**Records excerpted from a collection:**
▼

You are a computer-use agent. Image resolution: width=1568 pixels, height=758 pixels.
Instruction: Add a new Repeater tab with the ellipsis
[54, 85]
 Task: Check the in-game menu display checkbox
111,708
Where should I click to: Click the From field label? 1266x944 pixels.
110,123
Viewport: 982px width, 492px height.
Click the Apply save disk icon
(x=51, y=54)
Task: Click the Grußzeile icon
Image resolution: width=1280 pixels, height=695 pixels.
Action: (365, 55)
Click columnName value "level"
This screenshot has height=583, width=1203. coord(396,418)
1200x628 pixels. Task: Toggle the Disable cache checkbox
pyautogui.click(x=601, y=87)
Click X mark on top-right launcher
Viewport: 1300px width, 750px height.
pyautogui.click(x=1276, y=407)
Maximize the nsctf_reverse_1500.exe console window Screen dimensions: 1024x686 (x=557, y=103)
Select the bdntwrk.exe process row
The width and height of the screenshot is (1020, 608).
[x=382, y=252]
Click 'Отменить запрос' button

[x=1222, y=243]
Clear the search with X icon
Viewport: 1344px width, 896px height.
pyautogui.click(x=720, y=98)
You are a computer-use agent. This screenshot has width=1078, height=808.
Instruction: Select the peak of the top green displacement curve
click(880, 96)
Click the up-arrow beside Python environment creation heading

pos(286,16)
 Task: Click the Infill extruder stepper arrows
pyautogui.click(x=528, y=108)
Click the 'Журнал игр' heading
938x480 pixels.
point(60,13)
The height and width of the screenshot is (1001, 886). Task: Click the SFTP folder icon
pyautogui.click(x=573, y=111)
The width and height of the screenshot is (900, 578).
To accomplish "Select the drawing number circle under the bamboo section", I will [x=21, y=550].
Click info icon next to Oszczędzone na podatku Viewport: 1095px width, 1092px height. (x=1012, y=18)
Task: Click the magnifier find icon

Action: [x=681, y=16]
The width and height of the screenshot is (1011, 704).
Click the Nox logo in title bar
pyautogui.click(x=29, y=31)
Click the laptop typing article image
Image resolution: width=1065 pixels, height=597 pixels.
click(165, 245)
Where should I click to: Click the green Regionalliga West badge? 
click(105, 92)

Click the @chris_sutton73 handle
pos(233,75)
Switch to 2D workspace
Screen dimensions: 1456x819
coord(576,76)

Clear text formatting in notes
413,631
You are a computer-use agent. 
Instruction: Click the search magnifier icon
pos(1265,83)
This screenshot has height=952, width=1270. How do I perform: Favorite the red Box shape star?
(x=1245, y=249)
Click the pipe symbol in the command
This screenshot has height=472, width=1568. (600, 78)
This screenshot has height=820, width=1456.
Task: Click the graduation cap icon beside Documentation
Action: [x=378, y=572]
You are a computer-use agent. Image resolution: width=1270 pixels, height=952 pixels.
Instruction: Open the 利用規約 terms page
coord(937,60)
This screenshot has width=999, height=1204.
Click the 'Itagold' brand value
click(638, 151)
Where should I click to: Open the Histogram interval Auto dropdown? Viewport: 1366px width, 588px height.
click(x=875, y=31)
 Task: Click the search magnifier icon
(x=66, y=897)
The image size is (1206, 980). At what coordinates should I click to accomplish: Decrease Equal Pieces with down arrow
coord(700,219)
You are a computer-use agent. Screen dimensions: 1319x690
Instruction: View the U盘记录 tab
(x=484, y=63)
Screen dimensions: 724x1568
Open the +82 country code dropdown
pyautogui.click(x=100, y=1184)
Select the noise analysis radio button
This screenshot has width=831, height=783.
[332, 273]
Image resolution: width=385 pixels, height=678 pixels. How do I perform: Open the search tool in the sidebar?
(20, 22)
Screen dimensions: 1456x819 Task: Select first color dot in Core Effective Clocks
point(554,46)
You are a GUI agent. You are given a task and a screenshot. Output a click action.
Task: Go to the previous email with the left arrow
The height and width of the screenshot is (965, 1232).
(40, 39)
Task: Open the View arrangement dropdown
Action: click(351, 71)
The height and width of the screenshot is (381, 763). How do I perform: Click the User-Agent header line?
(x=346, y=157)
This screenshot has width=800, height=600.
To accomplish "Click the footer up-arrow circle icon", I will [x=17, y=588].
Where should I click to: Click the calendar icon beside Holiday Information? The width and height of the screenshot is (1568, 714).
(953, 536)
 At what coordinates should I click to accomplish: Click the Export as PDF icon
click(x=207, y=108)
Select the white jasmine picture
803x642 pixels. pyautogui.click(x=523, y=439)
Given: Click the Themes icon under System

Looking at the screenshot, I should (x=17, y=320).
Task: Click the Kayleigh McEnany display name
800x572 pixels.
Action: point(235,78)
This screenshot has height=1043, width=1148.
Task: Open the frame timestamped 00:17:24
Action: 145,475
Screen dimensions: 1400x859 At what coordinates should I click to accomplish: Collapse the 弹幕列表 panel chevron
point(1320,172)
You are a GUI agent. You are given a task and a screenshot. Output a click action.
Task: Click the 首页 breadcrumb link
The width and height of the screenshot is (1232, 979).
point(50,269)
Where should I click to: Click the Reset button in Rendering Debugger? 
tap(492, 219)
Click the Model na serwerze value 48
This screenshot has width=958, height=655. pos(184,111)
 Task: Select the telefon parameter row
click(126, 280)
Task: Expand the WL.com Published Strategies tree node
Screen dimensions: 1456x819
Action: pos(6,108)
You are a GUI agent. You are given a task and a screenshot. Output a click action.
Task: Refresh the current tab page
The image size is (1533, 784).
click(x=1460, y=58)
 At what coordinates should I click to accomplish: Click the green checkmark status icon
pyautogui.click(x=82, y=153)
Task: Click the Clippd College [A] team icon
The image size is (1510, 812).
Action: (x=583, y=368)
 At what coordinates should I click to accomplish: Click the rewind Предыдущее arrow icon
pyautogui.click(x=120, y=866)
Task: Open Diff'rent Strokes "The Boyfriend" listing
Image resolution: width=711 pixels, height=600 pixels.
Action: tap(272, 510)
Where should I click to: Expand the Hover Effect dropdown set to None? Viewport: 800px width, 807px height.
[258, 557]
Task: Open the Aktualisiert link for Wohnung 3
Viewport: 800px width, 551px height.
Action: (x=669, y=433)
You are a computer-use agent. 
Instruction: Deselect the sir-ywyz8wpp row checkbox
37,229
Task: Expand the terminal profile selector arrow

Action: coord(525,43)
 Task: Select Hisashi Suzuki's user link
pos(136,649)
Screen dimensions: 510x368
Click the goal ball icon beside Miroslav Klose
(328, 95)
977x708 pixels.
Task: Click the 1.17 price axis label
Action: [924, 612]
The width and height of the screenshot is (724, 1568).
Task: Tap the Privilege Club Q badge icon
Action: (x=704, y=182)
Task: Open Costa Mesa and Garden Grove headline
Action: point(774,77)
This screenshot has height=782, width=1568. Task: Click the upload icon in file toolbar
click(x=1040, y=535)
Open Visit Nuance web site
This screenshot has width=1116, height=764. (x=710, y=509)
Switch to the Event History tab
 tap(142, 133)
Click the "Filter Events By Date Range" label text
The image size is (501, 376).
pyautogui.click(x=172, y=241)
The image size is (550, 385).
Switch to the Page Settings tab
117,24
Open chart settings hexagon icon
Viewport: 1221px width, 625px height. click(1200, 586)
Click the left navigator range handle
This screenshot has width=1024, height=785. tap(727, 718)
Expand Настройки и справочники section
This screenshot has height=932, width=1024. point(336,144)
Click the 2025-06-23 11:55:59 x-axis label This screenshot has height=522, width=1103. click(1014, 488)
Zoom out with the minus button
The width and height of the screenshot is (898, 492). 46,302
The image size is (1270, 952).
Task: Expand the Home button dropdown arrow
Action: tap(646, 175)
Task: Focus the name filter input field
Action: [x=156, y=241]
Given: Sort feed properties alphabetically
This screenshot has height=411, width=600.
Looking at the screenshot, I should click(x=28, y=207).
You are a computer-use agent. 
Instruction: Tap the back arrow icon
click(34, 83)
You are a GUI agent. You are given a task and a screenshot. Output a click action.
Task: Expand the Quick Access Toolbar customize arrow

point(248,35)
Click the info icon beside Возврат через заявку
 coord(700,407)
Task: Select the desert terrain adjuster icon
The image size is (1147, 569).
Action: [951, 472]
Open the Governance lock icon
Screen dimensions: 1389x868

▲

**WRITTEN PROBLEM:**
Reproduce the lines from the one containing "Task: Click the Kayleigh McEnany display name" up to and including the one containing "point(50,269)", unchanged.

**SOLUTION:**
Task: Click the Kayleigh McEnany display name
800x572 pixels.
Action: point(235,78)
This screenshot has height=1043, width=1148.
Task: Open the frame timestamped 00:17:24
Action: 145,475
Screen dimensions: 1400x859 At what coordinates should I click to accomplish: Collapse the 弹幕列表 panel chevron
point(1320,172)
You are a GUI agent. You are given a task and a screenshot. Output a click action.
Task: Click the 首页 breadcrumb link
The width and height of the screenshot is (1232, 979).
point(50,269)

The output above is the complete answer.